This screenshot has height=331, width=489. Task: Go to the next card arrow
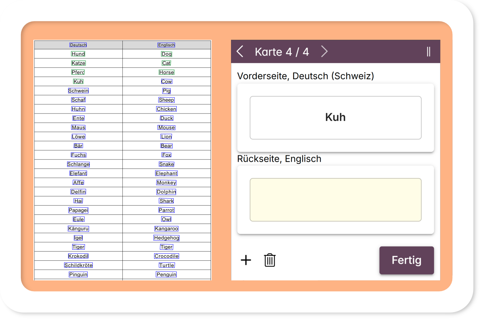[x=324, y=52]
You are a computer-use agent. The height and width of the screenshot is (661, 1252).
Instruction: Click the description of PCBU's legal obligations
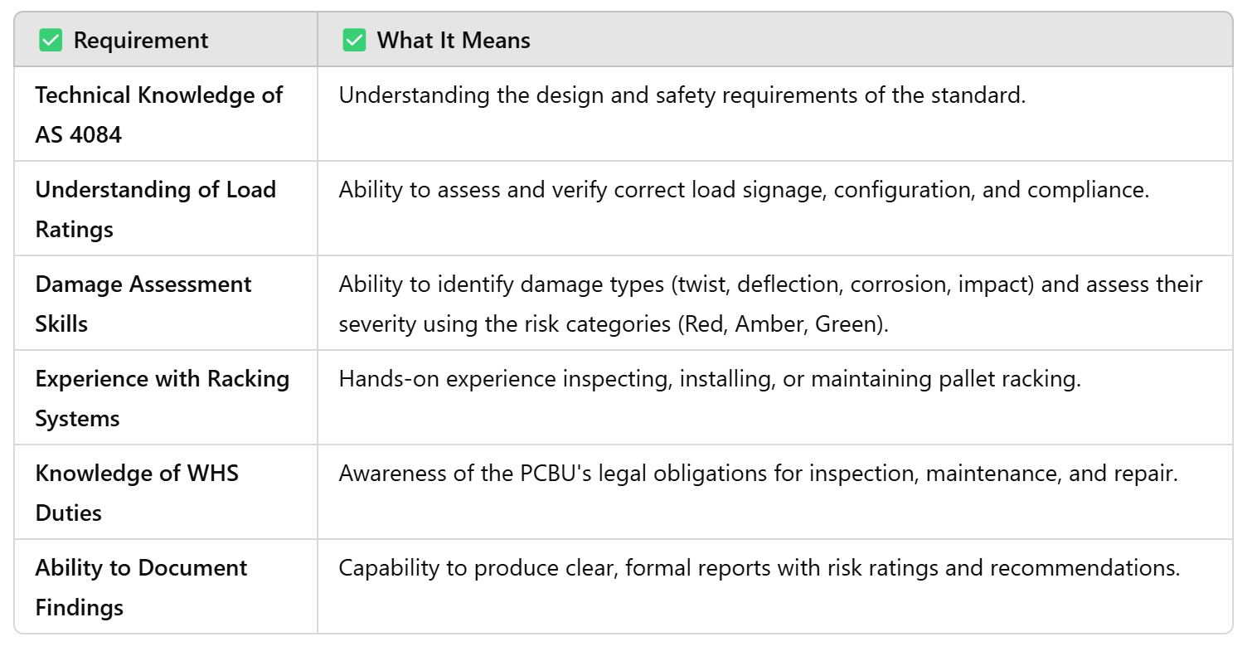coord(758,474)
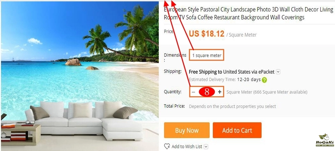Expand the wish list dropdown arrow

click(x=206, y=147)
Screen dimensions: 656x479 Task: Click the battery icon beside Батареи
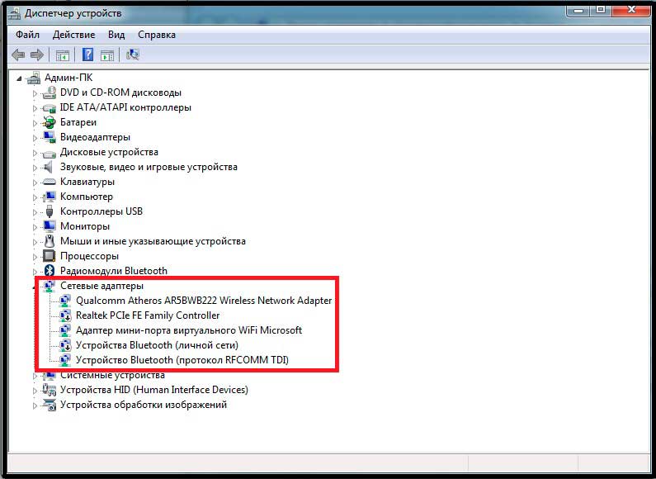click(49, 122)
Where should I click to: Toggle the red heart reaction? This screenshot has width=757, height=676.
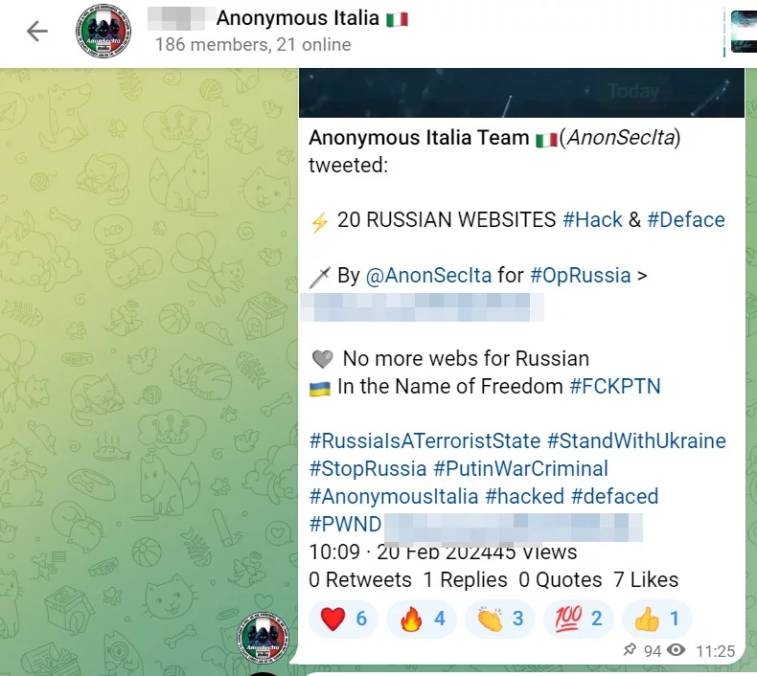(343, 619)
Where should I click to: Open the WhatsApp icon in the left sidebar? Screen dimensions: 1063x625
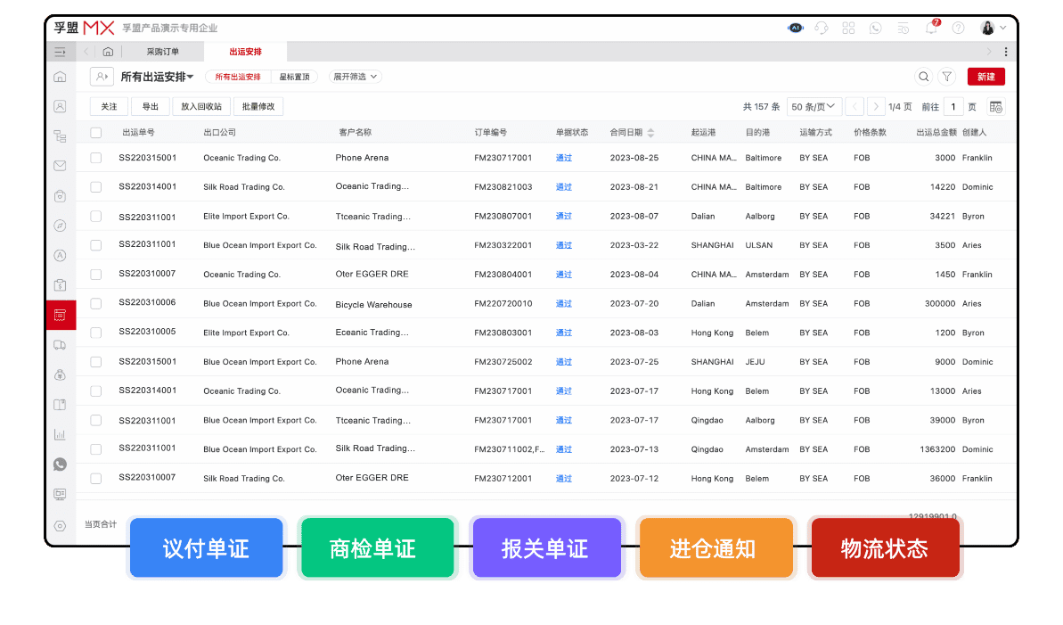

◆ ◆ ◆

**Problem to work on**
Reproduce all of the rows above word for word, leaving out the pictures.

**Completed task**
This screenshot has height=331, width=489. Task: Go to the next card arrow
[x=324, y=52]
You are a computer-use agent. The height and width of the screenshot is (661, 1252).
Instruction: Click the description of PCBU's legal obligations
coord(758,474)
Expand the wish list dropdown arrow

click(x=206, y=147)
Screen dimensions: 656x479 Task: Click the battery icon beside Батареи
click(49, 122)
Where should I click to: Toggle the red heart reaction? This screenshot has width=757, height=676.
(343, 619)
Where should I click to: Open the WhatsApp icon in the left sidebar? Screen dimensions: 1063x625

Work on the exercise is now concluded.